Let’s now discuss the topic of what an LLC is regarded as. A business form known as an LLC, or limited liability company, combines the liability protection of a corporation with the tax advantages of a partnership. This indicates that an LLC’s owners are not personally responsible for the debts or legal obligations of the business. Instead, the LLC is in charge of fulfilling these duties. An LLC is regarded as a separate legal entity from its owners from a legal perspective.
But what if your LLC was unsuccessful? You might need to file tax returns even if your LLC didn’t make any money. This is true because an LLC is a pass-through entity, meaning that its earnings and losses are transferred to its owners’ individual tax returns. It might also be necessary to include any expenses or deductions made by the LLC on the owners’ tax filings.
Let’s now discuss which structure is preferable: an LLC or a corporation. The answer relies on a number of variables, including the size of the company, the number of owners, and the company’s objectives. In general, small enterprises with a single owner or a few owners that desire liability protection and flexible tax alternatives should consider forming an LLC. For bigger enterprises with several owners who wish to raise money through the selling of stocks, a corporation is a better choice.

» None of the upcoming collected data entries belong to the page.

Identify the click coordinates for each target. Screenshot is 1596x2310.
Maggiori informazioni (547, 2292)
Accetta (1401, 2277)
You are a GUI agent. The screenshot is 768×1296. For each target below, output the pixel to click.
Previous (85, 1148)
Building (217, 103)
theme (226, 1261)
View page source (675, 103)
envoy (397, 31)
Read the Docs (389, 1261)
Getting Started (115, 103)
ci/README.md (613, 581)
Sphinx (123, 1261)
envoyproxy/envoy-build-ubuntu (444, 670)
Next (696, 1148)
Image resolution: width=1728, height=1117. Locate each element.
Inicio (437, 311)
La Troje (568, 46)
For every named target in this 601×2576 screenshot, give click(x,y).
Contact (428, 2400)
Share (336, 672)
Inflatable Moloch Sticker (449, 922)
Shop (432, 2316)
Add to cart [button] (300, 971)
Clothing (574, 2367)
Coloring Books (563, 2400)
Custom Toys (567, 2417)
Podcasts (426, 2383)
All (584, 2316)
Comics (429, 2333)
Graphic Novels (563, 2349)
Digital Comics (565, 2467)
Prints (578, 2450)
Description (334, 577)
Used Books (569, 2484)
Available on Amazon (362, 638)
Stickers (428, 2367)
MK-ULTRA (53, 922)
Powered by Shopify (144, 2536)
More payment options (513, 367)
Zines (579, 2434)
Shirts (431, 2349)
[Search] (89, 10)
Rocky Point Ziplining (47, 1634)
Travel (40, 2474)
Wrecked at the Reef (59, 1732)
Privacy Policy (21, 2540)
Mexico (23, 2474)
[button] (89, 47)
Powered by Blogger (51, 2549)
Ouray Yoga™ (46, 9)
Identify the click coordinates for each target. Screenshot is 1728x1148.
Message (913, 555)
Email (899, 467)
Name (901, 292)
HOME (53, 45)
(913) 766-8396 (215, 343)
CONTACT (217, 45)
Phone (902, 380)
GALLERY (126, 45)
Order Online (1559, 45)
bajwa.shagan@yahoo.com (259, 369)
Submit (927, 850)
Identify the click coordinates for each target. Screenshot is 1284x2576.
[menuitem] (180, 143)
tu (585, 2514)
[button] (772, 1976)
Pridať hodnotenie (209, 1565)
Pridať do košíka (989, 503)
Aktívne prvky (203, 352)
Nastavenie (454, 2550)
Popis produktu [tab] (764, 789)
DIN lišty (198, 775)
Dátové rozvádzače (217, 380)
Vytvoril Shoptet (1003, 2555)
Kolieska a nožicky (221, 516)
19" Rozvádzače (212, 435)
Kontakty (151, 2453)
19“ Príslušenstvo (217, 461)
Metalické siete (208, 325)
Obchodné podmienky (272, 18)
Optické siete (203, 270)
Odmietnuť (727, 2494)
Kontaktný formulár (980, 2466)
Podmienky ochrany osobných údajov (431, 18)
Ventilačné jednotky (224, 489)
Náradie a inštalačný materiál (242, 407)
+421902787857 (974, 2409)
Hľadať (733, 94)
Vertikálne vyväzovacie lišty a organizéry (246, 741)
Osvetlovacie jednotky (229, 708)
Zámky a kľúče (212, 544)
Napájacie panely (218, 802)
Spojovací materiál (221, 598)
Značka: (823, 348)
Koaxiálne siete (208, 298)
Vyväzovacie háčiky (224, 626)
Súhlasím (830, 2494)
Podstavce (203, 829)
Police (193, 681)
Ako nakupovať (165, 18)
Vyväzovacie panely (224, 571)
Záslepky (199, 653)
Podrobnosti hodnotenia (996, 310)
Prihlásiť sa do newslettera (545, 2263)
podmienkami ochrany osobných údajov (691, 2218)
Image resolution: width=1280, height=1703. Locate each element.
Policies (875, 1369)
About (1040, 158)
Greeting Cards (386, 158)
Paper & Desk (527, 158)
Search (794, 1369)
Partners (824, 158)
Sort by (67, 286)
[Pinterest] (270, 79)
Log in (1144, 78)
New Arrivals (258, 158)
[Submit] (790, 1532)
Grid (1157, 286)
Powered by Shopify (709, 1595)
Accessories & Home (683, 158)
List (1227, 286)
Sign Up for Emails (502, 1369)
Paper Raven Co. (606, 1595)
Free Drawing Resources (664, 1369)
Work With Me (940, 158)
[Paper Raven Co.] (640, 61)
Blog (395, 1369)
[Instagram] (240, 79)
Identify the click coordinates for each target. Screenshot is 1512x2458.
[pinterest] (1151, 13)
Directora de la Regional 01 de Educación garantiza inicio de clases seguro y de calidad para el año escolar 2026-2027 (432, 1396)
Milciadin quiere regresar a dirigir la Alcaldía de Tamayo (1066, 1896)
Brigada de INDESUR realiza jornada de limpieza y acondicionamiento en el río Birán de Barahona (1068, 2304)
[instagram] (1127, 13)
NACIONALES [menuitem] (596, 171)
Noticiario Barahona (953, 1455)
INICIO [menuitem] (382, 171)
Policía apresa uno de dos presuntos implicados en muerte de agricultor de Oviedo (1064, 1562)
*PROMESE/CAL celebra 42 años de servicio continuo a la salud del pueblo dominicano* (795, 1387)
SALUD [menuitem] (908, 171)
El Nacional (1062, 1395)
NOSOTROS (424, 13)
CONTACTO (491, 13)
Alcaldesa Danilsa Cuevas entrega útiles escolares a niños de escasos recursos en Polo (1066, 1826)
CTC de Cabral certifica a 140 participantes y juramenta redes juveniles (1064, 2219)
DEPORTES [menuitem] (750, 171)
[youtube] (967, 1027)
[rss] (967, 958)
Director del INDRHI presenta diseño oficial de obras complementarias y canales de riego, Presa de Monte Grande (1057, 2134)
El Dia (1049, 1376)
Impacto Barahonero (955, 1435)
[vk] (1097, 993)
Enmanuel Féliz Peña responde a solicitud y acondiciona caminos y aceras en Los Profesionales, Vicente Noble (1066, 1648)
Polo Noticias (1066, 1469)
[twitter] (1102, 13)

Let’s finally discuss how an LLC pays taxes. As was already noted, an LLC is a pass-through entity, which means that the business’s gains and losses are transferred to the owners’ individual tax returns. As a result, the LLC is exempt from paying federal income tax. However, certain states might impose state-level taxes or fees on LLCs. It’s crucial to review your state’s regulations to make sure you are compliant.
In conclusion, despite their apparent similarity, a DBA and a trade name differ significantly. Even if an LLC didn’t produce any money, it may still be required to submit tax returns because it gives liability protection and varied tax options. The demands of the business will determine whether an LLC or corporation is more advantageous, and an LLC pays taxes through the owners’ individual tax returns.